The criminal complaint alleges that Butler operated KimWolf as a commercial cybercrime service that enabled customers to rent access to large fleets of compromised devices to launch DDoS attacks against targets worldwide, including systems associated with the U.S. Department of Defense Information Network (DoDIN).
Investigators say KimWolf infected more than one million devices globally, including systems located in Alaska. Unlike many traditional IoT botnets that focus primarily on exposed routers and DVRs, KimWolf targeted digital photo frames and internet-connected web cameras.
Once infected, the devices became part of a botnet controlled through command-and-control (C2) infrastructure. Customers purchasing access to the service could then direct massive traffic floods at victim networks and online services.
The DOJ says KimWolf issued more than 25,000 attack commands during its operation and was connected to attacks reaching nearly 30 Tbps, volumes consistent with the hyper-volumetric campaigns observed throughout late 2025 and early 2026.

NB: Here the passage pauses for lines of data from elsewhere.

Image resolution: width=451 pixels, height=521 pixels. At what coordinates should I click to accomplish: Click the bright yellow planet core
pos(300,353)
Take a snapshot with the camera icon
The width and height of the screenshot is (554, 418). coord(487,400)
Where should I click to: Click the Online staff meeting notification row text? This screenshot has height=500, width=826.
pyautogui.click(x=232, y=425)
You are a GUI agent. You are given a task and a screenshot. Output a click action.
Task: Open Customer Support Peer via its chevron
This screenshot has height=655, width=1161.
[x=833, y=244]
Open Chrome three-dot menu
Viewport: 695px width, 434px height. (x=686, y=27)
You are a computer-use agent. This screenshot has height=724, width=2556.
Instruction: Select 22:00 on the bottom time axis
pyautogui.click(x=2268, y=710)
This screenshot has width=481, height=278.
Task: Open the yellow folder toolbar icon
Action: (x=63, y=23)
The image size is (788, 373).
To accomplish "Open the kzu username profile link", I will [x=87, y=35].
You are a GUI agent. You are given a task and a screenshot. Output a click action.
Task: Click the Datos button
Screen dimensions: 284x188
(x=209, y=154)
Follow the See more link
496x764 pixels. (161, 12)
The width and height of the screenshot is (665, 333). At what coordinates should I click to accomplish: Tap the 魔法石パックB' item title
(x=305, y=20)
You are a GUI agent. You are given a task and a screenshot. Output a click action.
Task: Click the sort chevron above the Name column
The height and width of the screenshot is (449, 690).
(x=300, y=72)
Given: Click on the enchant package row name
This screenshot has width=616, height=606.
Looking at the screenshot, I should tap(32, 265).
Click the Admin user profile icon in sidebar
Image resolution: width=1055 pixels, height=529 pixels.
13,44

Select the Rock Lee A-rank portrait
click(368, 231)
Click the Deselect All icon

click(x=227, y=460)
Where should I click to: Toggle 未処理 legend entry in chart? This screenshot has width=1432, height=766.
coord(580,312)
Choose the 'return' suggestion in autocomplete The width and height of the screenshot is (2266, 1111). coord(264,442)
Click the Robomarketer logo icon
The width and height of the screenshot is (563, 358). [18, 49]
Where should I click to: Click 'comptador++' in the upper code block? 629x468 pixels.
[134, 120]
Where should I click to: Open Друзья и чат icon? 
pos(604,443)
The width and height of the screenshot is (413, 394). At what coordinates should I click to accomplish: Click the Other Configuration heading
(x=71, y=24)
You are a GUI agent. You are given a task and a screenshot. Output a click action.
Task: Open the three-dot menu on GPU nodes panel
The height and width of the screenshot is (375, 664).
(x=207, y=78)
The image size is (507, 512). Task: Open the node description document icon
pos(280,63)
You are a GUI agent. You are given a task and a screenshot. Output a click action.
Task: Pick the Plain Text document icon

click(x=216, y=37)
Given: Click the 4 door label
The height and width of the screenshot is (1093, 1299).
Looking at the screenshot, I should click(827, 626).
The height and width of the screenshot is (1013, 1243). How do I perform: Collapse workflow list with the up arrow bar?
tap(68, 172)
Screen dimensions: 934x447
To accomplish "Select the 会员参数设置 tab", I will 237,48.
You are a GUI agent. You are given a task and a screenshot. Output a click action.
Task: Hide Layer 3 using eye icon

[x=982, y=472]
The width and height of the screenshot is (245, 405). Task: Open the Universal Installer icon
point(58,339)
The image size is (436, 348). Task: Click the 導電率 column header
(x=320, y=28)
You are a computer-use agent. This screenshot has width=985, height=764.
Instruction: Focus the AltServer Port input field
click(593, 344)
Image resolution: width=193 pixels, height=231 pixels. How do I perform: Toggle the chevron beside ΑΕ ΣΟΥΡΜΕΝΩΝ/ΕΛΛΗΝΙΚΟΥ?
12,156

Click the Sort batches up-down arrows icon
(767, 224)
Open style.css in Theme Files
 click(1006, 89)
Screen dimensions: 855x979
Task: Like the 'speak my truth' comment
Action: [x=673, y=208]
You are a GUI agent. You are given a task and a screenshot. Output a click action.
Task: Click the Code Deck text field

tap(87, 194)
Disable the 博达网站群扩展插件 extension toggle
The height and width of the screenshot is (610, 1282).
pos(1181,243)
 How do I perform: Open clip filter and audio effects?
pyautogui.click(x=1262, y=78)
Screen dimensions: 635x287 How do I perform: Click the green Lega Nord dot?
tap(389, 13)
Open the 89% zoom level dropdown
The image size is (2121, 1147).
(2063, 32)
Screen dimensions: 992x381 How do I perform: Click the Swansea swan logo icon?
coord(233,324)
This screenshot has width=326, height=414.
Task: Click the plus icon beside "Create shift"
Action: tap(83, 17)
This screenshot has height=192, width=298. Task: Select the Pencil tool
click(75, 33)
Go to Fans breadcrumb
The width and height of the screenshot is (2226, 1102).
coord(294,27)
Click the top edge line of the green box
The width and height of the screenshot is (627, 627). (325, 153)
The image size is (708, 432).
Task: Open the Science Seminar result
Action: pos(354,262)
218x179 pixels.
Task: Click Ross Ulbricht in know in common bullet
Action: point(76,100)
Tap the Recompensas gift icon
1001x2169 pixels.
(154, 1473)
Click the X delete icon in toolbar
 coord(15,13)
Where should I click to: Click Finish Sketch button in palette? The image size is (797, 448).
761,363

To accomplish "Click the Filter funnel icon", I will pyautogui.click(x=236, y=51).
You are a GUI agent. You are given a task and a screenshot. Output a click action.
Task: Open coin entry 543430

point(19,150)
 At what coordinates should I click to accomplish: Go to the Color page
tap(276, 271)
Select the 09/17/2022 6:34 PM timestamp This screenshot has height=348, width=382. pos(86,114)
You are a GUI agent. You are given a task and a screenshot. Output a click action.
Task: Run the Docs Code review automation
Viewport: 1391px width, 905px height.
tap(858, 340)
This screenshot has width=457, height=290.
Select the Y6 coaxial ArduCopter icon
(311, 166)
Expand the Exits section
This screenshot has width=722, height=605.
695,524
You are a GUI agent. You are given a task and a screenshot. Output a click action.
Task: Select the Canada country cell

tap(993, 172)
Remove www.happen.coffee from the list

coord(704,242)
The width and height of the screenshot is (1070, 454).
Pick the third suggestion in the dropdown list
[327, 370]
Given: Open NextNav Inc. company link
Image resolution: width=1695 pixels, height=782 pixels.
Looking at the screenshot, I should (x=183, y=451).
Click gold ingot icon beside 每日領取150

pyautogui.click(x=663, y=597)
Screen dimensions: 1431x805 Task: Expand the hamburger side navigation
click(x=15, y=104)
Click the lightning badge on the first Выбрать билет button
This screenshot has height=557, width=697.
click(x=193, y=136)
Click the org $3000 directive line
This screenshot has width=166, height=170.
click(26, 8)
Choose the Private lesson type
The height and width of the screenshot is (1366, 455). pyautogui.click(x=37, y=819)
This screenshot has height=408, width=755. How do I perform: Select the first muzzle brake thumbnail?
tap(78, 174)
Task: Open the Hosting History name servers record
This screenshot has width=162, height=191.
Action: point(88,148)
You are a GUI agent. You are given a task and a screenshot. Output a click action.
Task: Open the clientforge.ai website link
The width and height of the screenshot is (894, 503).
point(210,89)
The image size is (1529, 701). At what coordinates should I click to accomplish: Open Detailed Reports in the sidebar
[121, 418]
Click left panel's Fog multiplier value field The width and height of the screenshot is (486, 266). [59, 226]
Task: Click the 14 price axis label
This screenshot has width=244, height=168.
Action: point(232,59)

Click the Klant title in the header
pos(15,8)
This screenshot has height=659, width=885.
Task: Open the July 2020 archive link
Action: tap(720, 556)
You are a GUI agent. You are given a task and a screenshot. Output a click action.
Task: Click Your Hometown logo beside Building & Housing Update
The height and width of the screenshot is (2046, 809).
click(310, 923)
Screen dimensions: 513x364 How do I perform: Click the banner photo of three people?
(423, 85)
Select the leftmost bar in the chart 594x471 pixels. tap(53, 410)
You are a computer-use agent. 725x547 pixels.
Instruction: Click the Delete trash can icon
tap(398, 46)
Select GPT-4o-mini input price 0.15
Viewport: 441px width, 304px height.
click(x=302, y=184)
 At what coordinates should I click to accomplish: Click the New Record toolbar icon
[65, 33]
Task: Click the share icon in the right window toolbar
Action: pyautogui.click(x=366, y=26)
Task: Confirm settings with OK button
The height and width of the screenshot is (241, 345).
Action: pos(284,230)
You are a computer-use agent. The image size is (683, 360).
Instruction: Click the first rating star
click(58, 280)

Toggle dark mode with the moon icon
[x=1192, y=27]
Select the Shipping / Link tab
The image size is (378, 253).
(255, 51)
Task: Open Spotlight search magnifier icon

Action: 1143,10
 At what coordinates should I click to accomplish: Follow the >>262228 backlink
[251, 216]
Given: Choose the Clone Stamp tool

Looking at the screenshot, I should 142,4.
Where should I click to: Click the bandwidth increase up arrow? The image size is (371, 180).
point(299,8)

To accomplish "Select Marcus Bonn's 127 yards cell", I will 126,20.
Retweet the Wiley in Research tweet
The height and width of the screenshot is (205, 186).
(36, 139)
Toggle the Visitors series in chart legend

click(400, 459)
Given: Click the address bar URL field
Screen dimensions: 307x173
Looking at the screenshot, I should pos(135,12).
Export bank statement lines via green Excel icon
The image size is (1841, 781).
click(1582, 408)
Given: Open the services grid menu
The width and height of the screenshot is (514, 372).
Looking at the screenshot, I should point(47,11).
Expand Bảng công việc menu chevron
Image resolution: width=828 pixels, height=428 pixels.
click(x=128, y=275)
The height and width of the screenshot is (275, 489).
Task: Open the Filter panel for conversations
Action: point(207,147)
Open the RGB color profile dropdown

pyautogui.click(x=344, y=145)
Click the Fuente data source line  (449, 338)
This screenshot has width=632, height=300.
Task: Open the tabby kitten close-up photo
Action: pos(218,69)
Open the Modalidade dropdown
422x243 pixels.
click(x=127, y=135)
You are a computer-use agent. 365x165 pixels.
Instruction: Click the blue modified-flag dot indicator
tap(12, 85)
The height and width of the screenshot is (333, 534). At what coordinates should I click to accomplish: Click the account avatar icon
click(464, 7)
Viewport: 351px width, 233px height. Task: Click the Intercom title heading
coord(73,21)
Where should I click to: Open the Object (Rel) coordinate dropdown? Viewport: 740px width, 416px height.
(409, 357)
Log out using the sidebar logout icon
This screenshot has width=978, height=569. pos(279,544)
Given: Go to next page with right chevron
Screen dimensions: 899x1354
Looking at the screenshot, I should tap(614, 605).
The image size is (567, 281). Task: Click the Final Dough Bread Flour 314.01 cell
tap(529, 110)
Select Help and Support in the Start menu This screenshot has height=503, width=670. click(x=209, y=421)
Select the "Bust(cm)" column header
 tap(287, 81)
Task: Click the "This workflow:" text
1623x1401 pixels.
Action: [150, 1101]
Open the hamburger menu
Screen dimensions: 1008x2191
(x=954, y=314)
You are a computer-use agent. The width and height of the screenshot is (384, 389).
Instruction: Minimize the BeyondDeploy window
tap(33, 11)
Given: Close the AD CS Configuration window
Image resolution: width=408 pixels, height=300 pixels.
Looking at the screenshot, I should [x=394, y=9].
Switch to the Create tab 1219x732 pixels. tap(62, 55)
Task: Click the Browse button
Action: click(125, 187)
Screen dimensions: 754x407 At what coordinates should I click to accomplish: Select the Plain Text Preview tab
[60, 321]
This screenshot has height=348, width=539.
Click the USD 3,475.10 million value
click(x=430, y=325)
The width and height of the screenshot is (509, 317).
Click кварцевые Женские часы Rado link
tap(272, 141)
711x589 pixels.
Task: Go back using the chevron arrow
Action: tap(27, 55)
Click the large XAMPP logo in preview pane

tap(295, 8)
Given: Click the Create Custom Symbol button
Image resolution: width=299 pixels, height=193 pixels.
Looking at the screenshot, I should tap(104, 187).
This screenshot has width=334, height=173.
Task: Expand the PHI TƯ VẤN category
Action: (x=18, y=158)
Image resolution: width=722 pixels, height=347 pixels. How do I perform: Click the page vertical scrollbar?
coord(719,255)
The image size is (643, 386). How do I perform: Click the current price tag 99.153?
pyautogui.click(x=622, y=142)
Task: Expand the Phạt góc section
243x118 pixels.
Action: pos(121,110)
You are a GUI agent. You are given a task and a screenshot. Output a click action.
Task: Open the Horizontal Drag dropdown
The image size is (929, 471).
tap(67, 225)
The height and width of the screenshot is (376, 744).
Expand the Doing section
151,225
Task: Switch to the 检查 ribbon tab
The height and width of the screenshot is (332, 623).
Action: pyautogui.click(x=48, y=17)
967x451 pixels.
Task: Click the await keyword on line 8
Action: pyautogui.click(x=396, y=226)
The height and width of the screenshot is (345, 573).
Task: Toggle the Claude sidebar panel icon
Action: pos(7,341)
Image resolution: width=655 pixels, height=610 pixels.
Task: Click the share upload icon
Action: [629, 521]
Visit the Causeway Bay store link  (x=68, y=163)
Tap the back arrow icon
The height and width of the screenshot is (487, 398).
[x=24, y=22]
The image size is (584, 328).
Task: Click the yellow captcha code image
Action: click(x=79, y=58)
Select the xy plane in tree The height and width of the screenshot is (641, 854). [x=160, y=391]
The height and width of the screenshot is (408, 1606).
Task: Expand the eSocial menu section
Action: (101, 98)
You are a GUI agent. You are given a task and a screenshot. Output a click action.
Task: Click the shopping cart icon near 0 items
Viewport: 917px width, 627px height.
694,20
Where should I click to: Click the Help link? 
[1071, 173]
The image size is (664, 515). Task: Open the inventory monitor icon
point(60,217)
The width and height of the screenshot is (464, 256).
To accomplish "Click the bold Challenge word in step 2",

Earlier this year, Cloudflare reported mitigating a record-breaking 31.4 Tbps DDoS attack attributed to the Aisuru-KimWolf botnet ecosystem. The company described the operation as one of the most powerful known IoT-based botnets, fueled largely by compromised Android-powered smart devices and consumer internet hardware.
In March 2026, U.S. and international authorities seized infrastructure tied to KimWolf and several related botnets in a coordinated disruption effort. The operation involved law enforcement agencies from the United States, Canada, and Germany, alongside support from major cybersecurity and cloud providers.
According to court documents, investigators linked Butler to the KimWolf operation through IP address records, online accounts, financial transaction data, and evidence obtained through legal process from messaging platforms.
Alongside Butler’s arrest, authorities also unsealed seizure warrants targeting infrastructure connected to 45 DDoS-for-hire platforms. The seized domains now redirect visitors to law-enforcement warning pages that inform users that DDoS-for-hire services are illegal.
The DOJ charged Butler with one count of aiding and abetting computer intrusion, which carries a maximum sentence of 10 years in prison if convicted.